Autechre – Exai
Eleven albums deep into a career that reached new heights of expressiveness with 2010's emotionally-charged Oversteps LP (reviewed here), Exai finds Booth and Brown bringing their A-game once more – this time in the form of a near-flawless two-hour set that aims as much for the body as it does the heart or the head.
In terms of pure sonics, Exai is monstrous – definitively Autechre's most balanced and dynamic sounding album thus far; a fiendishly satisfying blend of earth-shaking bass, lush synthesis and bullish hardware-driven beats that flaunts the duo's love for old-school hip-hop more openly than anything they've put out in the last decade.
More than just a sterile production masterclass, this music feels aggressively energised; youthful, even – in a way that can't be explained easily. Tracks like vekoS and recks on showcase spunk and swagger in the most straightforward fashion, but even at its most oblique, Exai fizzes and pops with a sense of excitement that betrays its creators' enthusiasm.
Not that we'd want to give the impression that Exai is a straight-up party record, you understand. This is late-period Autechre, after all, and the duo's fearless exploratory tendencies are still in full effect. nodezsh manages to conjure an atmosphere of disarming tenderness from epileptic hats, gunshot snares and imperial synths before morphing into a paranoid, labyrinthine dreamspace.
It's an example of Autechre's remarkable knack for the uncanny; an ability to open up repeating wormholes between discrete musical phrases which can trick the listener into feeling as if they've been trying to navigate their way out of the same track for years. It may sound like a hellish conceit to some, but there are few other artists capable of cultivating such a visceral sense of interactivity with their audience.

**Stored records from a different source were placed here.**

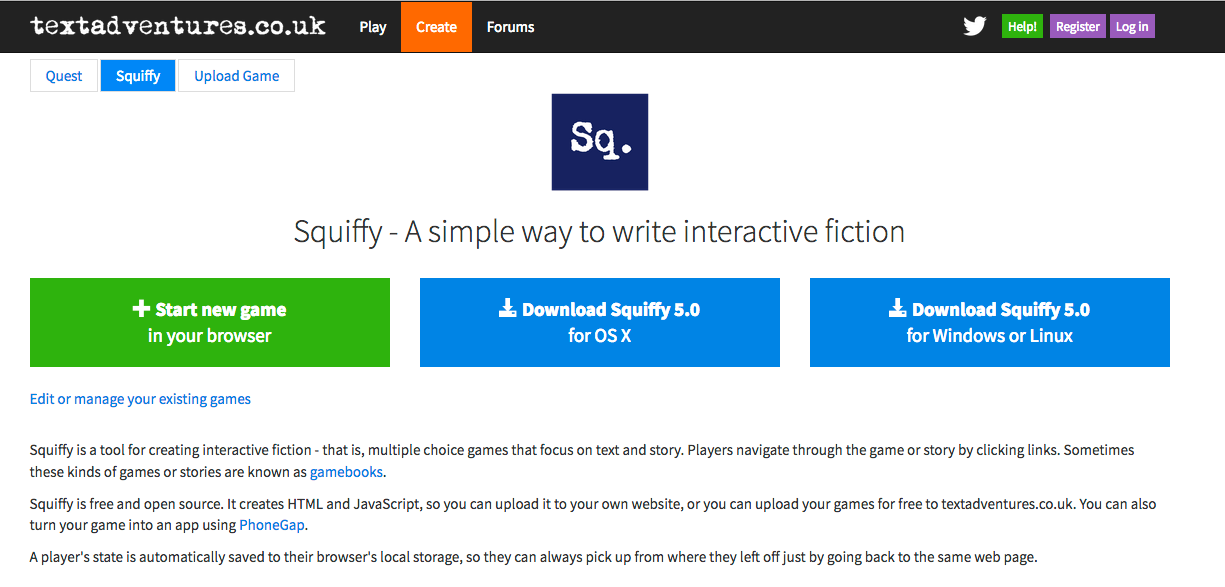This screenshot has width=1225, height=587.
Task: Click the green Help! button
Action: (1022, 27)
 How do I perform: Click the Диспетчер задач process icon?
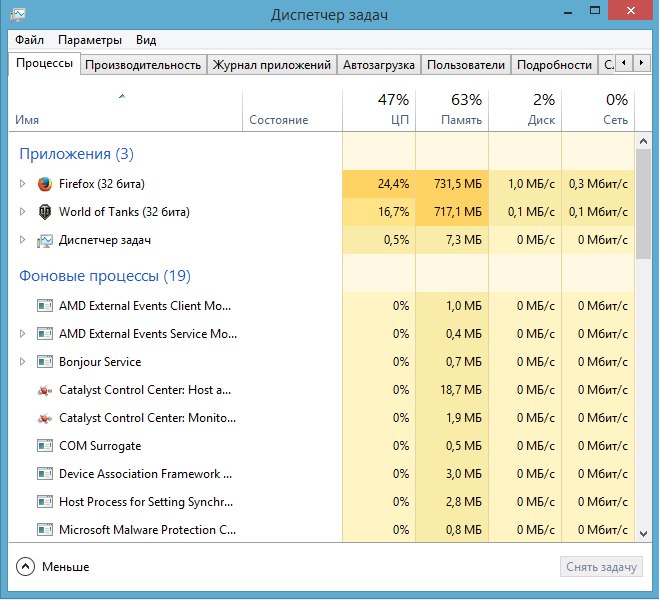click(44, 240)
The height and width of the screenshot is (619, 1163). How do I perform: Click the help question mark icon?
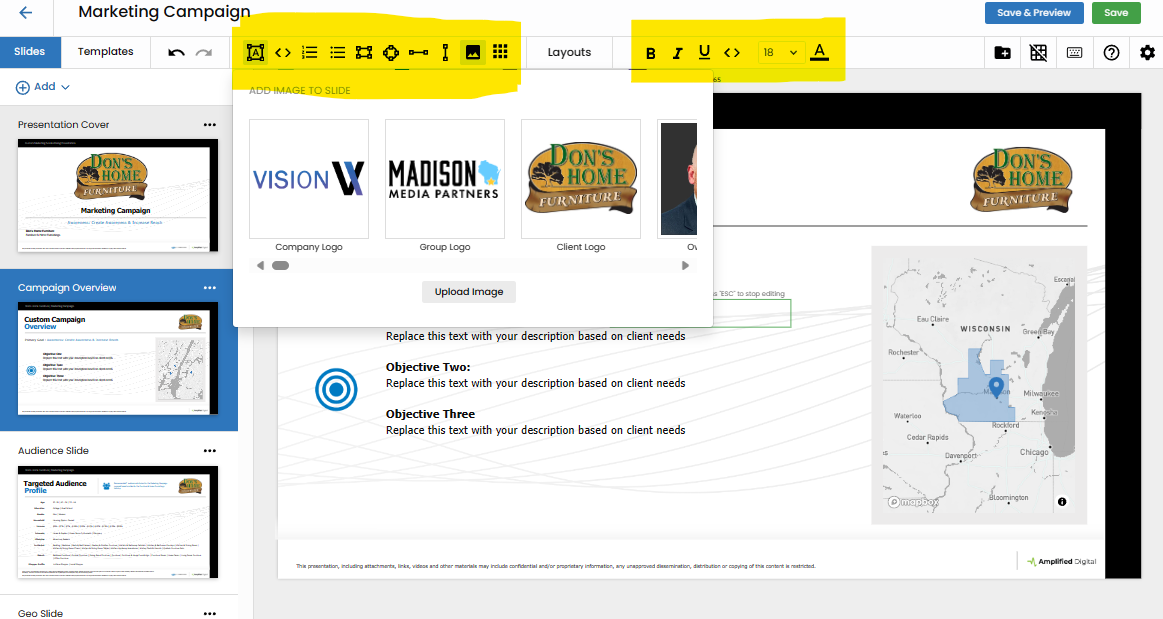coord(1111,53)
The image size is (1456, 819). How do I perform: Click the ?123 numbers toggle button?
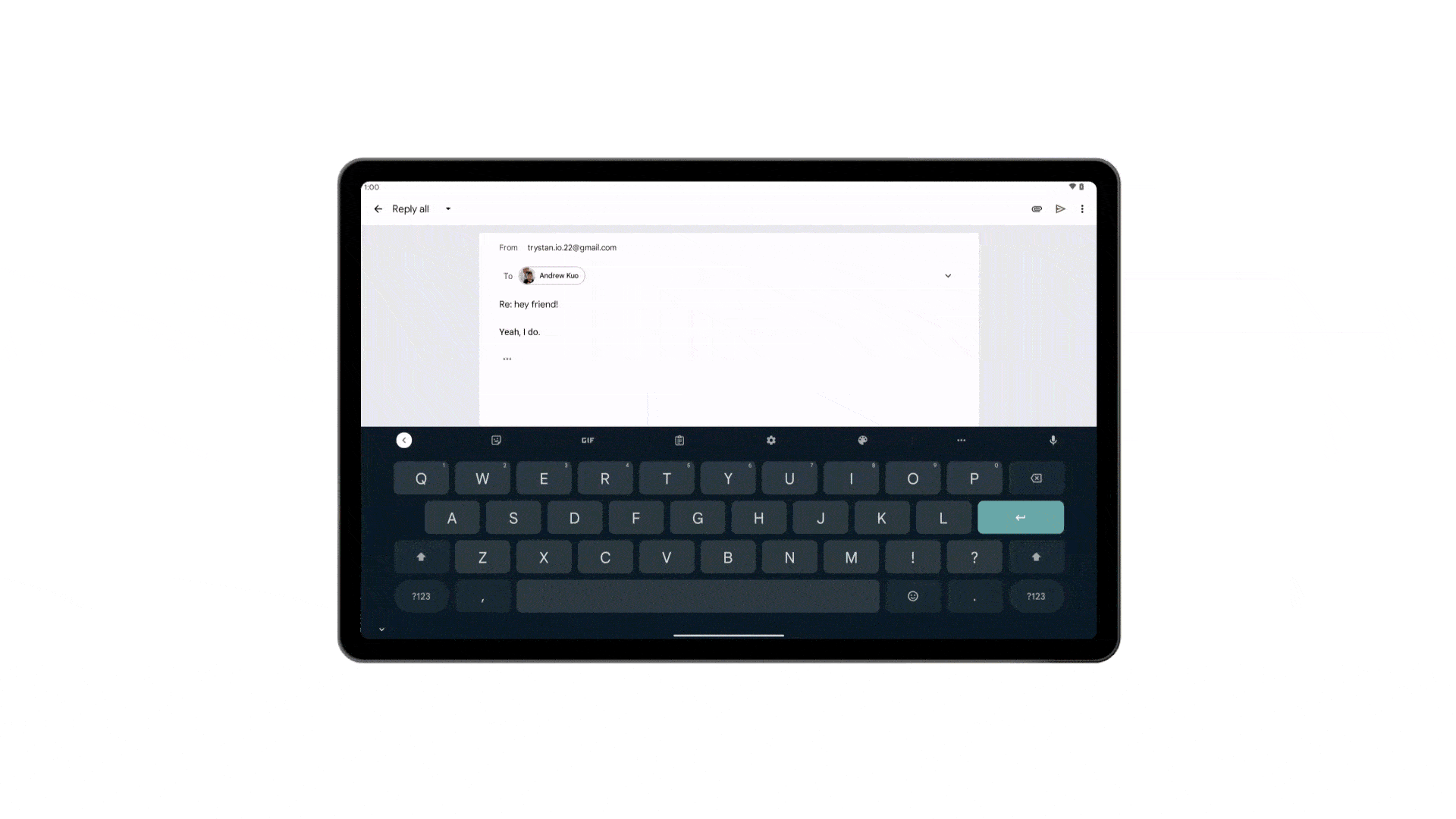click(421, 596)
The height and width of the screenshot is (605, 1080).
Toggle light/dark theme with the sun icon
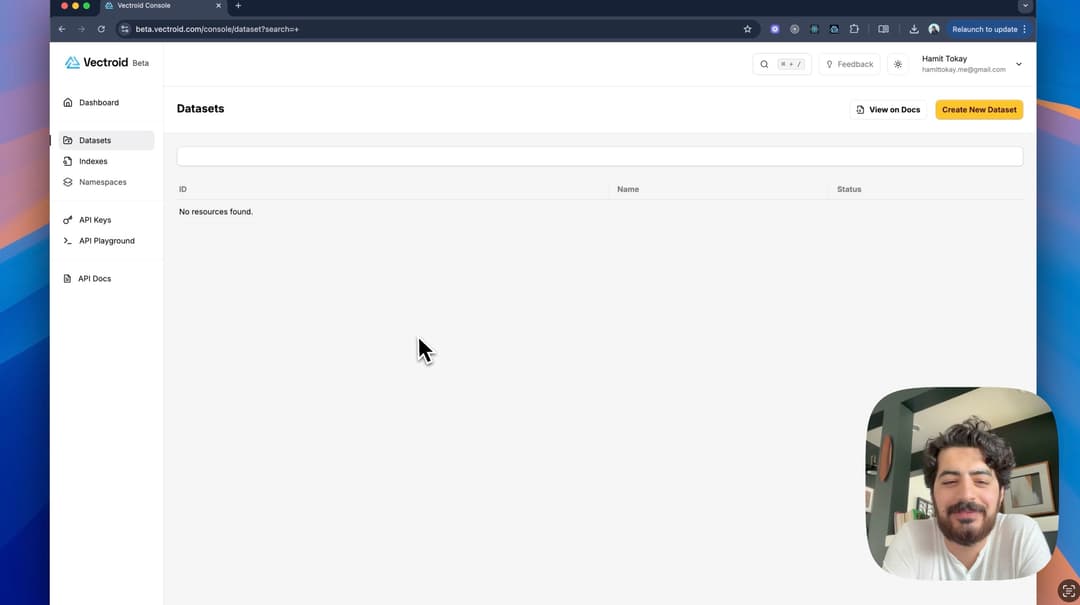coord(897,64)

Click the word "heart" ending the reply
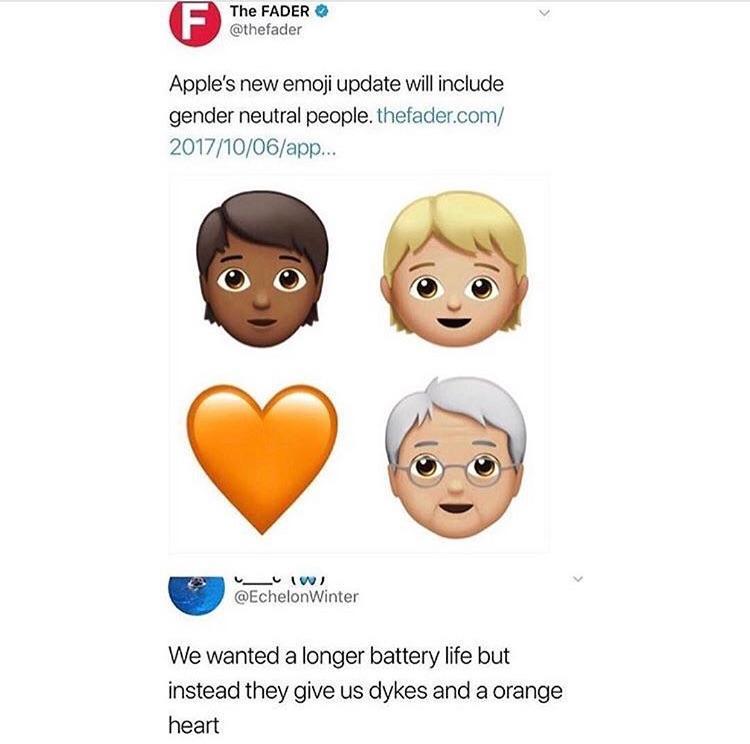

Things get seriously lairy with spl9 – a pulverising brute of a track that finds sadistic shards of non-melody tearing through the mix like hot shrapnel – it's also the closest the duo come to replicating the kind of thuggish, heads-down bangers they were rinsing on the Oversteps tour.
Elsewhere, cuts like bladelores and cloudline explore more ambient terrain; the latter's glitching drones coaxing the listener into a state of hypnagogic vulnerability before a team of insistent, stuttering kicks work diligently to tug what remains of one's consciousness out-of-body.
It all ends with YJY UX, an epic closer in the vein of Drane2, and an appropriately beatific coda for such an exhausting, exhilarating set. Considered in totality, Exai can be conceptualised as the sound of a group reconnecting with the energy and the influences that drove them to start making music in the first place – a thrilling renewal that leaves them perfectly poised for whatever leap they may choose to make next.